━━━ PASSAGE TO READ ━━━
The software analytically determines the explicit basis coefficients $β$ , specified by the Beta name-value argument, from estimated values of $θ$ and $σ^{2}$ . Therefore, $β$ does not appear in the $η_{0}$ vector when the software initializes numerical optimization.
Note
If you do not specify the estimation of parameters for the GPR model, the software uses the value of the Beta name-value argument and other initial parameter values as the known GPR parameter values (see Beta). In all other cases, the value of Beta is optimized analytically from the objective function.
The quasi-Newton optimizer uses a trust-region method with a dense, symmetric rank-1-based (SR1), quasi-Newton approximation to the Hessian. The LBFGS optimizer uses a standard line-search method with a limited-memory Broyden-Fletcher-Goldfarb-Shanno (LBFGS) quasi-Newton approximation to the Hessian. See Nocedal and Wright [6].
If you set the InitialStepSize name-value argument to "auto" the software determines the initial step size ${‖ s_{0} ‖}_{\infty}$ by using ${‖ s_{0} ‖}_{\infty} = 0.5 {‖ η_{0} ‖}_{\infty} + 0.1$ .
$s_{0}$ is the initial step vector, and $η_{0}$ is the vector of unconstrained initial parameter values.
During optimization, the software uses the initial step size ${‖ s_{0} ‖}_{\infty}$ as follows:
If you specify Optimizer="quasinewton" with the initial step size, then the initial Hessian approximation is $\frac{{‖ g_{0} ‖}_{\infty}}{{‖ s_{0} ‖}_{\infty}} I$ .
If you specify Optimizer="lbfgs" with the initial step size, then the initial inverse-Hessian approximation is $\frac{{‖ s_{0} ‖}_{\infty}}{{‖ g_{0} ‖}_{\infty}} I$ .
$g_{0}$ is the initial gradient vector, and $I$ is the identity matrix.
━━━ EXCERPTED DATA ━━━
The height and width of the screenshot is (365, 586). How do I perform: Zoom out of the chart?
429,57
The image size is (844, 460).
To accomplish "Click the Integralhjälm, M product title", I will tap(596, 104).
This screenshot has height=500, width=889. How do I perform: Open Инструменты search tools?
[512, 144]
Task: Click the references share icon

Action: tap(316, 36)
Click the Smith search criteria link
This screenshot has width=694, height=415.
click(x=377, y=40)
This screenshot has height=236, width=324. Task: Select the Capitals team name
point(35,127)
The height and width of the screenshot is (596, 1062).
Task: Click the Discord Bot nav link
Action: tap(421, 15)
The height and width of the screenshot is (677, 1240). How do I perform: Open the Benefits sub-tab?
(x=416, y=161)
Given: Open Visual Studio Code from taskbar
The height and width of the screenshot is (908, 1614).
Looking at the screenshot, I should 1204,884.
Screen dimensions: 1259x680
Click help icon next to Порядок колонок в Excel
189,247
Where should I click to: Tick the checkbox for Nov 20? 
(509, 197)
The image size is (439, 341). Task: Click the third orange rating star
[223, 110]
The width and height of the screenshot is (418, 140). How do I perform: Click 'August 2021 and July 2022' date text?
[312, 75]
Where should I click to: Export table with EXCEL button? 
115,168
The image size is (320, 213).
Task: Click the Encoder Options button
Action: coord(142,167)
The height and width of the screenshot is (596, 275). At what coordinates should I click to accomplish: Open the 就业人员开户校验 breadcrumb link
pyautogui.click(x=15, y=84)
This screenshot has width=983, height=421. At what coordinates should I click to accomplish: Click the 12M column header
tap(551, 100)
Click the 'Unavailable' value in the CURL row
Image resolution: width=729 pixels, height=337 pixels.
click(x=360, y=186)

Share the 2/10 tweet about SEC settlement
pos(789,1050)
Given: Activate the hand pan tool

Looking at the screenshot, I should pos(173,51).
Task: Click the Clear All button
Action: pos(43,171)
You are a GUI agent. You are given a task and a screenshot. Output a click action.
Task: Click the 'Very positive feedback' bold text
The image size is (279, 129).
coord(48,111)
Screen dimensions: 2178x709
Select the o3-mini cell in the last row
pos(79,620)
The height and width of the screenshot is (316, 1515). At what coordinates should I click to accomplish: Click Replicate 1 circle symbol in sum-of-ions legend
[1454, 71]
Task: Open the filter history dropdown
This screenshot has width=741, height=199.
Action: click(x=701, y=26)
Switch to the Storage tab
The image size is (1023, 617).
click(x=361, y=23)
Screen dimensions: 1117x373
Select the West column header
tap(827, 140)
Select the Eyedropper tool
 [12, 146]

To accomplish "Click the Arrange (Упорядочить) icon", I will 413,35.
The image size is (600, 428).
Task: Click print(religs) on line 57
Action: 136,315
━━━
TASKS AND EXERCISES.
- 1) In the passage on GPR parameter optimization, what method and Hessian approximation does the quasi-Newton optimizer use?
- 2) Write the next part of the passage on GPR parameter optimization, starting after its last sentence.
You can do this work without the lines above.

ANSWERS BELOW.
- 1) It uses a trust-region method with a dense, symmetric rank-1-based (SR1) quasi-Newton approximation to the Hessian.

- 2)
References

[1] Nash, W.J., T. L. Sellers, S. R. Talbot, A. J. Cawthorn, and W. B. Ford. "The Population Biology of Abalone (Haliotis species) in Tasmania. I. Blacklip Abalone (H. rubra) from the North Coast and Islands of Bass Strait." Sea Fisheries Division, Technical Report No. 48, 1994.

[2] Waugh, S. "Extending and Benchmarking Cascade-Correlation: Extensions to the Cascade-Correlation Architecture and Benchmarking of Feed-forward Supervised Artificial Neural Networks." University of Tasmania Department of Computer Science thesis, 1995.

[3] Lichman, M. UCI Machine Learning Repository, Irvine, CA: University of California, School of Information and Computer Science, 2013. http://archive.ics.uci.edu/ml.

[4] Rasmussen, C. E. and C. K. I. Williams. Gaussian Processes for Machine Learning. MIT Press. Cambridge, Massachusetts, 2006.

[5] Lagarias, J. C., J. A. Reeds, M. H. Wright, and P. E. Wright. "Convergence Properties of the Nelder-Mead Simplex Method in Low Dimensions." SIAM Journal of Optimization. Vol. 9, Number 1, 1998, pp. 112–147.

[6] Nocedal, J. and S. J. Wright. Numerical Optimization, Second Edition. Springer Series in Operations Research, Springer Verlag, 2006.

Extended Capabilities

Automatic Parallel Support
Accelerate code by automatically running computation in parallel using Parallel Computing Toolbox™.

To perform parallel hyperparameter optimization, use the 'HyperparameterOptimizationOptions', struct('UseParallel',true) name-value argument in the call to the fitrgp function.

For more information on parallel hyperparameter optimization, see Parallel Bayesian Optimization.

For general information about parallel computing, see Run MATLAB Functions with Automatic Parallel Support (Parallel Computing Toolbox).

Version History

Introduced in R2015b

expand all

R2023b: `"auto"` option of `OptimizeHyperparameters` includes `Standardize`

Starting in R2023b, when you specify "auto" as the OptimizeHyperparameters value, fitrgp includes Standardize as an optimizable hyperparameter.

R2023b: `KernelScale` hyperparameter search range does not depend on predictor data during optimization of GPR models

Starting in R2023b, fitrgp optimizes the kernel scale parameter for Gaussian process regression (GPR) models by using the default search range [1e-3,1e3]. That is, when you specify to optimize the GPR hyperparameter KernelScale by using the OptimizeHyperparameters name-value argument, the function searches among positive values log-scaled in the range [1e-3,1e3].

In previous releases, the default search range for the KernelScale hyperparameter was [1e-3*MaxPredictorRange,MaxPredictorRange], where MaxPredictorRange = max(max(X) - min(X)).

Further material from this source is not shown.